To be done >> Revise the records below by replacing every instance of "Locate an element" with "Find an element", leaving all other text unchanged.

+++ Items

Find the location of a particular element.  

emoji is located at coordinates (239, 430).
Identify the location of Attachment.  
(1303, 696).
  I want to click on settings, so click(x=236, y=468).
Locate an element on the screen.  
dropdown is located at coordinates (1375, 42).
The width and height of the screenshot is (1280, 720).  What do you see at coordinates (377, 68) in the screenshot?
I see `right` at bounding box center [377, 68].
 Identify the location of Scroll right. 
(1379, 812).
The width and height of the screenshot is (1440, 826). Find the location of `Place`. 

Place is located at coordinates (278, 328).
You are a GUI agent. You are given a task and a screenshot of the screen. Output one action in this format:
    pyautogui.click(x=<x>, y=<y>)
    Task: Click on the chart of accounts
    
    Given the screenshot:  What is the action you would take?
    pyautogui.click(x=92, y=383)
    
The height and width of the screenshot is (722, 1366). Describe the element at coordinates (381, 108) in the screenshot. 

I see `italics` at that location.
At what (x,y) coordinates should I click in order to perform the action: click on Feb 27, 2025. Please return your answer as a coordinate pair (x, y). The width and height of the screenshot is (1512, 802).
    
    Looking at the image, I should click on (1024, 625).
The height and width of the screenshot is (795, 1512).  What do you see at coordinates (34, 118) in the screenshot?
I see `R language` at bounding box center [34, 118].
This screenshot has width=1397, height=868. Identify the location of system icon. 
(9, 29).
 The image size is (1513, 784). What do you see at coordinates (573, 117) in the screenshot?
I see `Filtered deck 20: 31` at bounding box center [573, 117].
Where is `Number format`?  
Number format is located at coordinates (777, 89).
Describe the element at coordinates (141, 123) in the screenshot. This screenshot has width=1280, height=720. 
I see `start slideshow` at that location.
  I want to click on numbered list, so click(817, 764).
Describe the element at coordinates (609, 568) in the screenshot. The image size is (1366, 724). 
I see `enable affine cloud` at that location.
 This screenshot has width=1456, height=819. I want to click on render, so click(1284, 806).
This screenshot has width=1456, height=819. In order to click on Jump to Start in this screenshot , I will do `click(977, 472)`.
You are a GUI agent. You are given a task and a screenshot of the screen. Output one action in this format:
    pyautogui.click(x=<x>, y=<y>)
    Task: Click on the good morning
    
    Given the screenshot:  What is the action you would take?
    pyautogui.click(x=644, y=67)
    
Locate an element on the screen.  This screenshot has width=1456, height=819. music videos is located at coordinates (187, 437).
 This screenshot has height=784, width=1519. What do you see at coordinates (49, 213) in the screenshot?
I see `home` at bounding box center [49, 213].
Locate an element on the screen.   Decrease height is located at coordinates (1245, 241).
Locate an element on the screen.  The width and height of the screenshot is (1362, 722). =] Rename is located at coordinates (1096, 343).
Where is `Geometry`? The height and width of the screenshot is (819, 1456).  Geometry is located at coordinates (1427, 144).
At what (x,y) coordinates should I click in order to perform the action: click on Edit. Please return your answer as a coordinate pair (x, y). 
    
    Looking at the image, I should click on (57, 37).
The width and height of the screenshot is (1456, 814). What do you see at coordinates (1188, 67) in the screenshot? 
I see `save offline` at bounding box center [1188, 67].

++++++

Worked solution >>
Find the location of a particular element.  

emoji is located at coordinates (239, 430).
Identify the location of Attachment.  
(1303, 696).
  I want to click on settings, so click(x=236, y=468).
Find an element on the screen.  
dropdown is located at coordinates (1375, 42).
The width and height of the screenshot is (1280, 720).  What do you see at coordinates (377, 68) in the screenshot?
I see `right` at bounding box center [377, 68].
 Identify the location of Scroll right. 
(1379, 812).
The width and height of the screenshot is (1440, 826). Find the location of `Place`. 

Place is located at coordinates (278, 328).
You are a GUI agent. You are given a task and a screenshot of the screen. Output one action in this format:
    pyautogui.click(x=<x>, y=<y>)
    Task: Click on the chart of accounts
    
    Given the screenshot:  What is the action you would take?
    pyautogui.click(x=92, y=383)
    
The height and width of the screenshot is (722, 1366). Describe the element at coordinates (381, 108) in the screenshot. 

I see `italics` at that location.
At what (x,y) coordinates should I click in order to perform the action: click on Feb 27, 2025. Please return your answer as a coordinate pair (x, y). The width and height of the screenshot is (1512, 802).
    
    Looking at the image, I should click on (1024, 625).
The height and width of the screenshot is (795, 1512).  What do you see at coordinates (34, 118) in the screenshot?
I see `R language` at bounding box center [34, 118].
This screenshot has width=1397, height=868. Identify the location of system icon. 
(9, 29).
 The image size is (1513, 784). What do you see at coordinates (573, 117) in the screenshot?
I see `Filtered deck 20: 31` at bounding box center [573, 117].
Where is `Number format`?  
Number format is located at coordinates (777, 89).
Describe the element at coordinates (141, 123) in the screenshot. This screenshot has width=1280, height=720. 
I see `start slideshow` at that location.
  I want to click on numbered list, so click(817, 764).
Describe the element at coordinates (609, 568) in the screenshot. The image size is (1366, 724). 
I see `enable affine cloud` at that location.
 This screenshot has width=1456, height=819. I want to click on render, so click(1284, 806).
This screenshot has width=1456, height=819. In order to click on Jump to Start in this screenshot , I will do `click(977, 472)`.
You are a GUI agent. You are given a task and a screenshot of the screen. Output one action in this format:
    pyautogui.click(x=<x>, y=<y>)
    Task: Click on the good morning
    
    Given the screenshot:  What is the action you would take?
    pyautogui.click(x=644, y=67)
    
Find an element on the screen.  This screenshot has width=1456, height=819. music videos is located at coordinates (187, 437).
 This screenshot has height=784, width=1519. What do you see at coordinates (49, 213) in the screenshot?
I see `home` at bounding box center [49, 213].
Find an element on the screen.   Decrease height is located at coordinates (1245, 241).
Find an element on the screen.  The width and height of the screenshot is (1362, 722). =] Rename is located at coordinates (1096, 343).
Where is `Geometry`? The height and width of the screenshot is (819, 1456).  Geometry is located at coordinates (1427, 144).
At what (x,y) coordinates should I click in order to perform the action: click on Edit. Please return your answer as a coordinate pair (x, y). 
    
    Looking at the image, I should click on (57, 37).
The width and height of the screenshot is (1456, 814). What do you see at coordinates (1188, 67) in the screenshot? 
I see `save offline` at bounding box center [1188, 67].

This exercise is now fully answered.